A six-month Fulbright-Saastamoinen Foundation Grant provided a collaboration boost between Shalom Michaeli, Ph.D., professor at the Center for Magnetic Resonance Research (CMRR) at the University of Minnesota and Olli Gröhn, Ph.D., professor and director of the magnetic resonance imaging (MRI) unit and vice director of the A.I. Virtanen Institute for Molecular Science at Kuopio Campus at the University of Eastern Finland.
“During my time in Finland, we made significant progress in establishing MRI biomarkers for Parkinson’s disease (PD) and multiple sclerosis (MS),” said Michaeli. “Noninvasive MRI rotating frame relaxation contrasts developed at the CMRR in close collaboration with the Kuopio team are highly sensitive to slow motion, and could probe critically important processes, such as demyelination, and could serve as noninvasive biomarkers for PD and MS.”

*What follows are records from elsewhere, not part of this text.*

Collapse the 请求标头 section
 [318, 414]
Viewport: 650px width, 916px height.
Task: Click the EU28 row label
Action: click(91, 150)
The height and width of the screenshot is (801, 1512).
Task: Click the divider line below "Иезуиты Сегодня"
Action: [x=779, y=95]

Several joint projects had been initiated and are currently successfully running in collaboration with private companies.
The CMRR is world renowned for its contributions to methodology developments for high field MRI. The magnetic resonance group at the A.I Virtanen Institute under the guidance of Grӧhn has a unique approach of combining expertise in neurosciences and MRI.
While in Finland, Michaeli and his colleagues initiated an additional project using functional MRI (fMRI) and resting state fMRI to test in animals new paradigms for deep brain stimulation (DBS) which are based on modulated electric fields.
“This project is highly innovative and is critical for human health,” Shalom explains. “We will continue this project both at the CMRR and A.I . Virtanen Institute, combining our efforts and aiming to develop more selective and safer DBS methods.”